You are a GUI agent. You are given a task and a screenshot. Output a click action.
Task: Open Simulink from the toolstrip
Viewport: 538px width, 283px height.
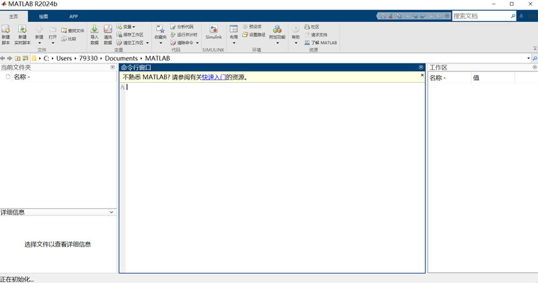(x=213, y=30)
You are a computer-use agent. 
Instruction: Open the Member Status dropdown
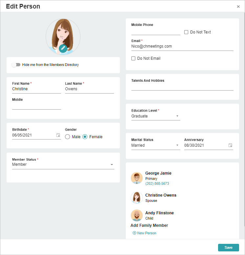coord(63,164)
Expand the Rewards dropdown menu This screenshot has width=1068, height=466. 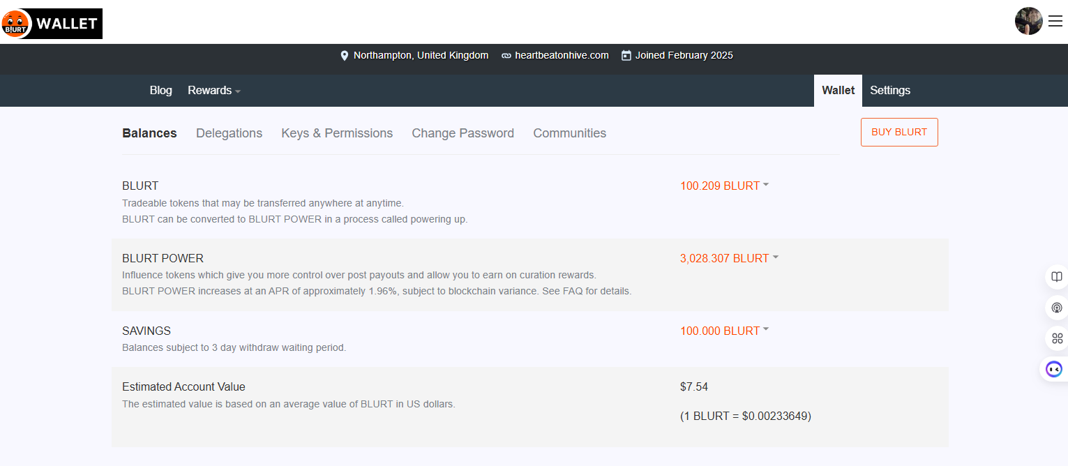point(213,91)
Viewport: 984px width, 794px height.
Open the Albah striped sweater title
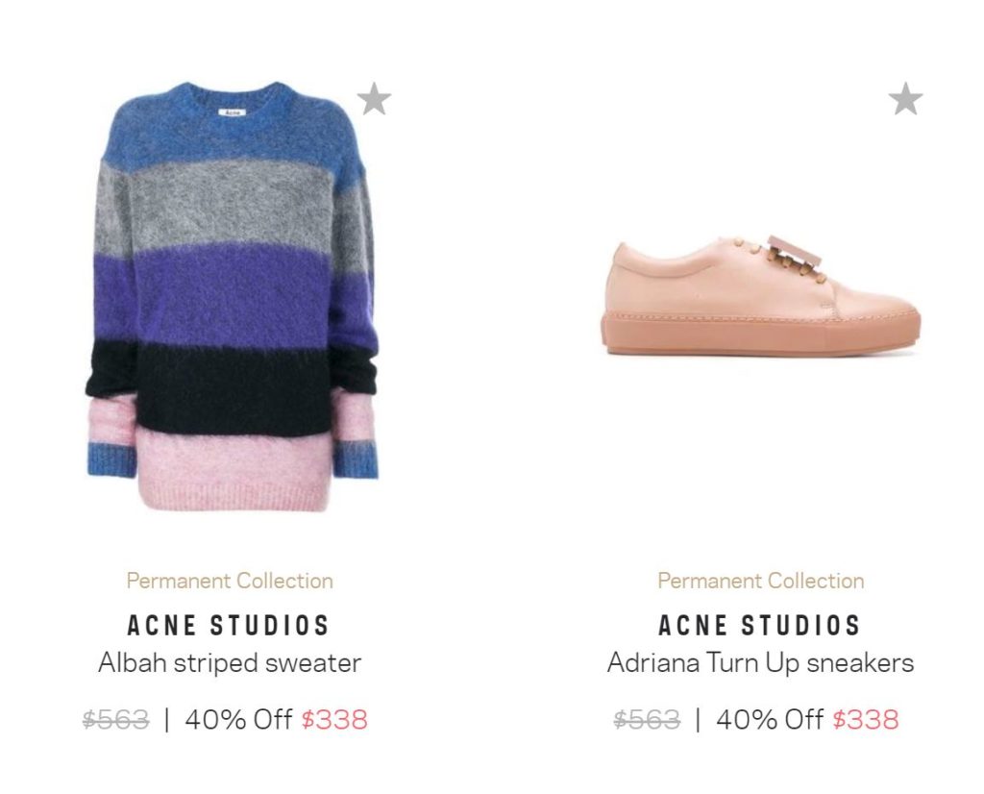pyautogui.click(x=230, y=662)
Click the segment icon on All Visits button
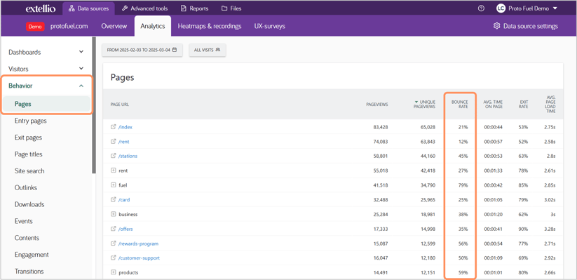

■ Stated task: Arrange the lines of the material above, from the line containing "Viewport: 984px width, 794px height." through the end of the material, as a numbered list, skipping any blank lines and leaving out the pictures.

■ Task response:
1. Viewport: 984px width, 794px height.
2. Open the Albah striped sweater title
3. pyautogui.click(x=230, y=662)
4. Click the segment icon on All Visits button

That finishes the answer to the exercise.